> **Exercise objective**: Scan the material below for the word "search", then copy every line in which it appears.

> **Material for this exercise**:
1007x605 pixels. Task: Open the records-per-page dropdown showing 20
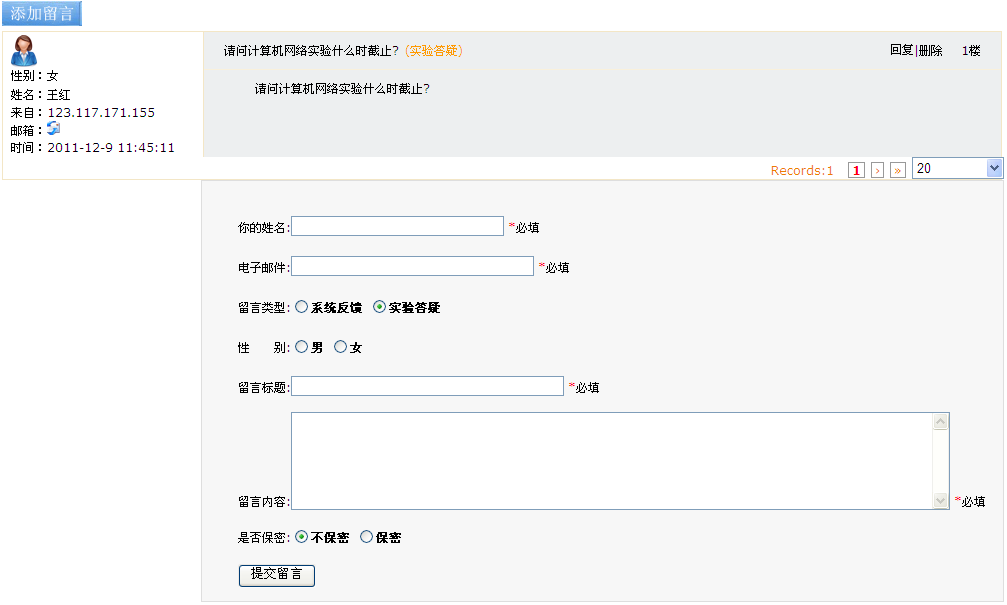[956, 169]
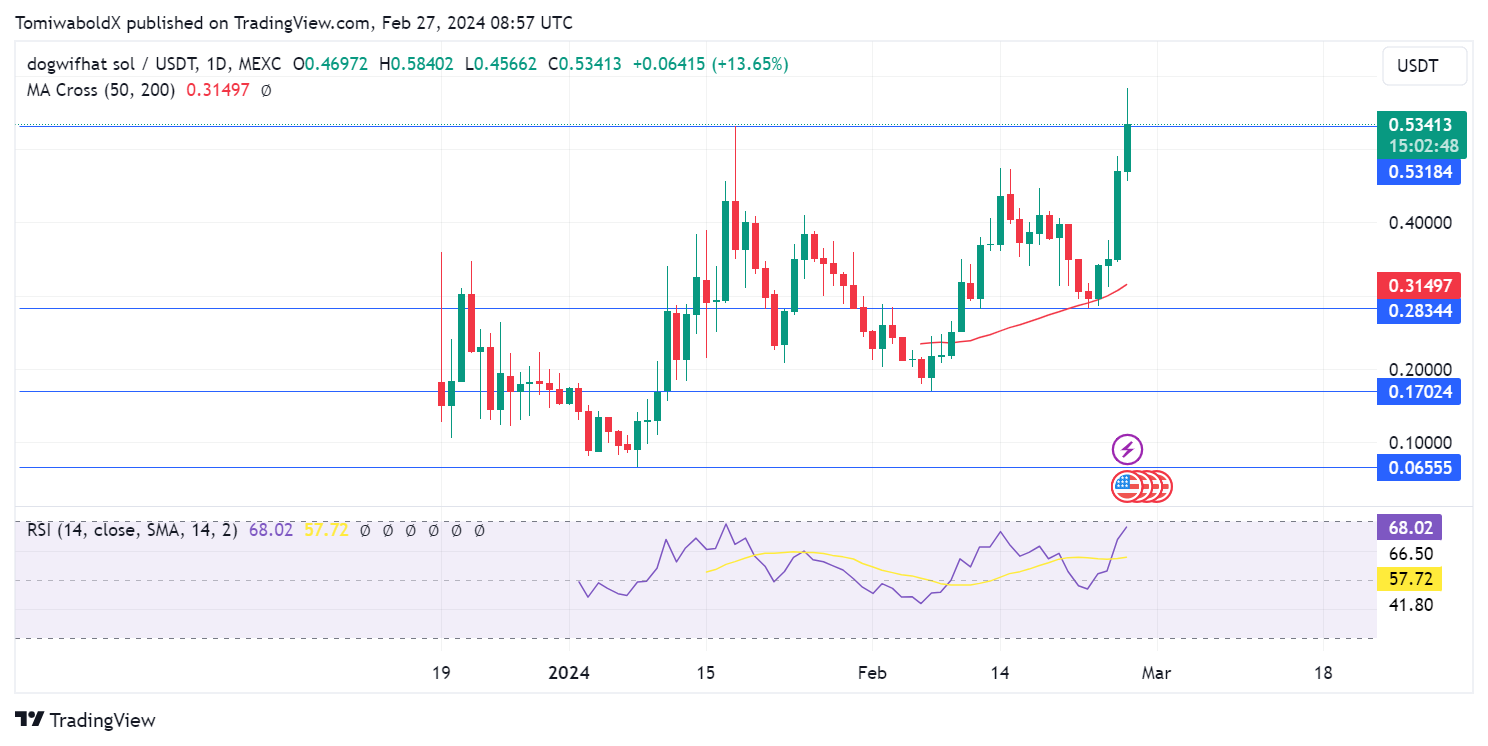Click the 0.17024 support price label
This screenshot has height=746, width=1488.
tap(1419, 391)
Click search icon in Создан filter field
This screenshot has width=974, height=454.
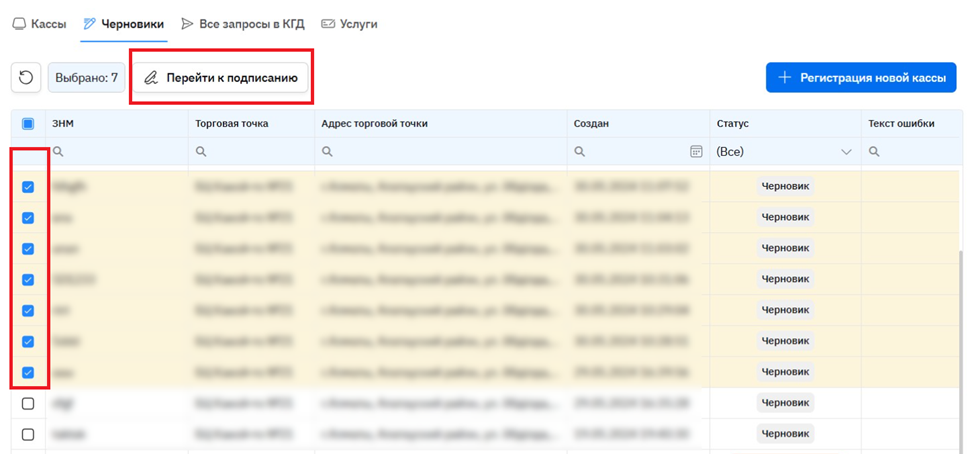coord(579,152)
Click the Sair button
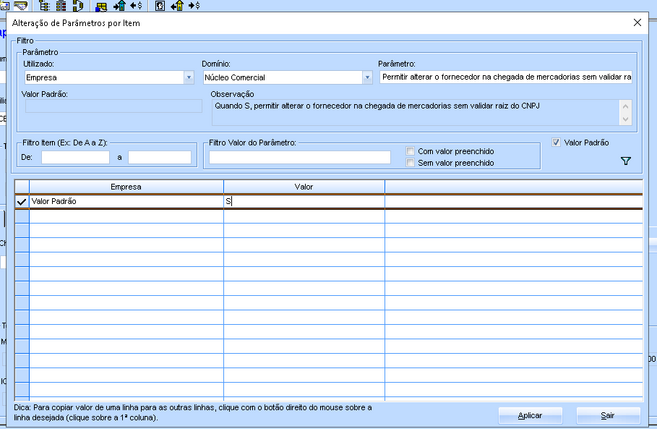The image size is (657, 429). point(606,414)
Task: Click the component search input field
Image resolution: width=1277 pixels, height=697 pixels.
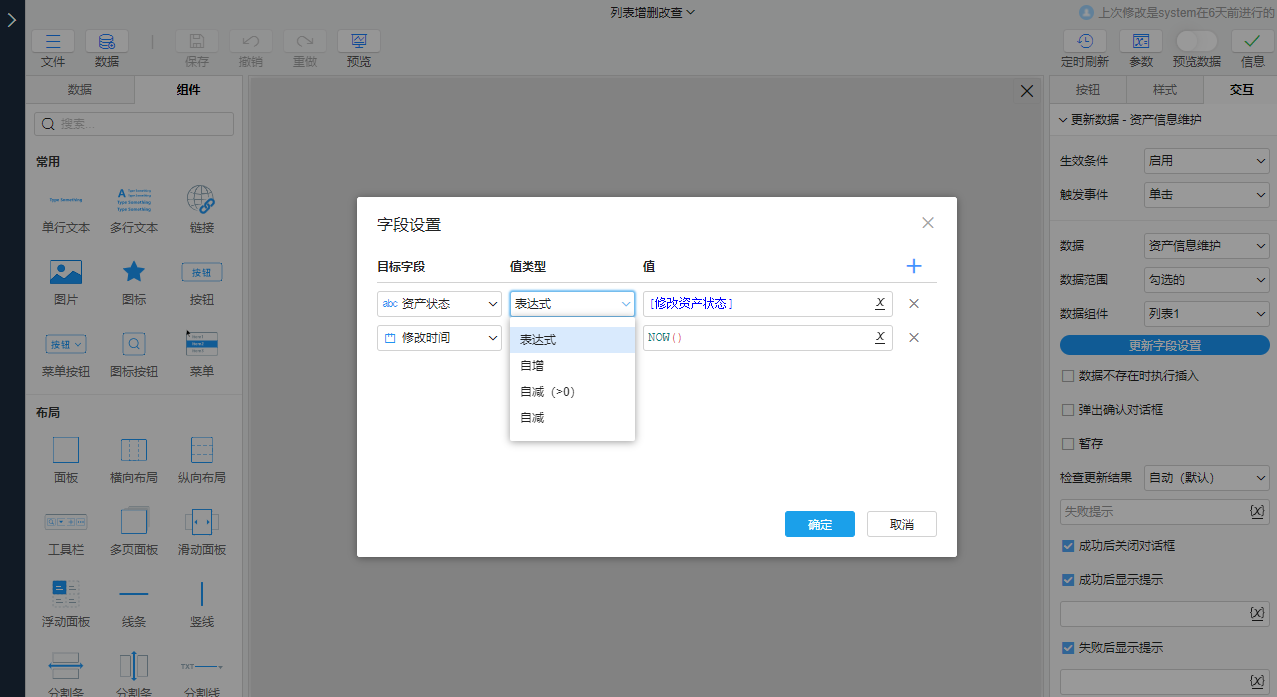Action: pyautogui.click(x=132, y=123)
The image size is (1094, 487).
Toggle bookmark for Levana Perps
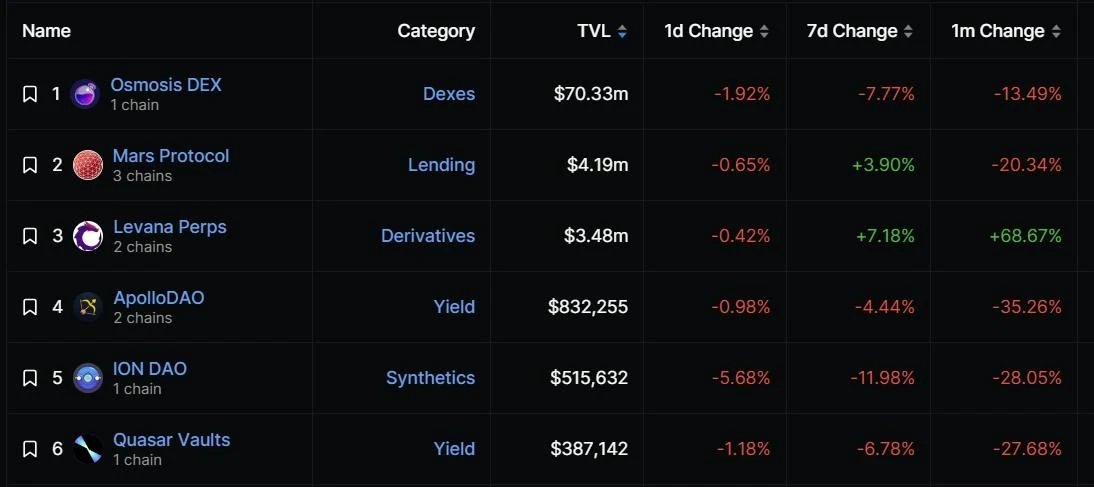click(x=30, y=236)
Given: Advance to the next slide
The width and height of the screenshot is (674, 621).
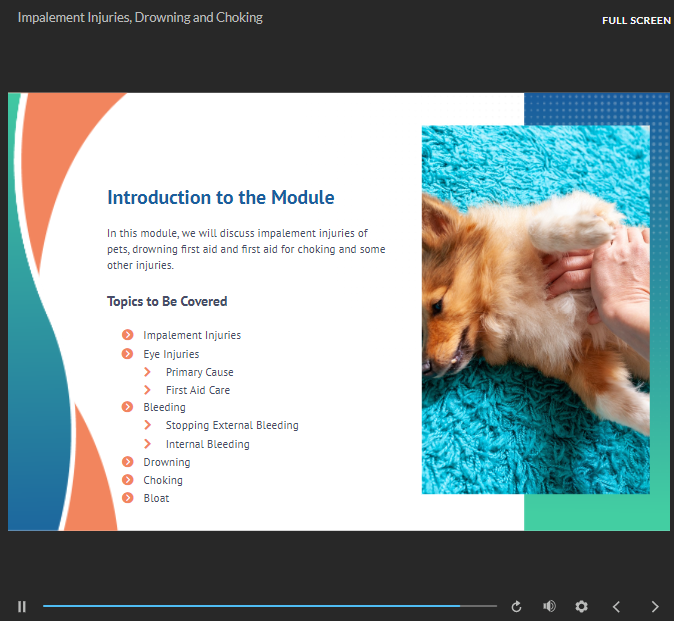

> **Finished task**:
Click search icon in Создан filter field
Task: Click the component search input field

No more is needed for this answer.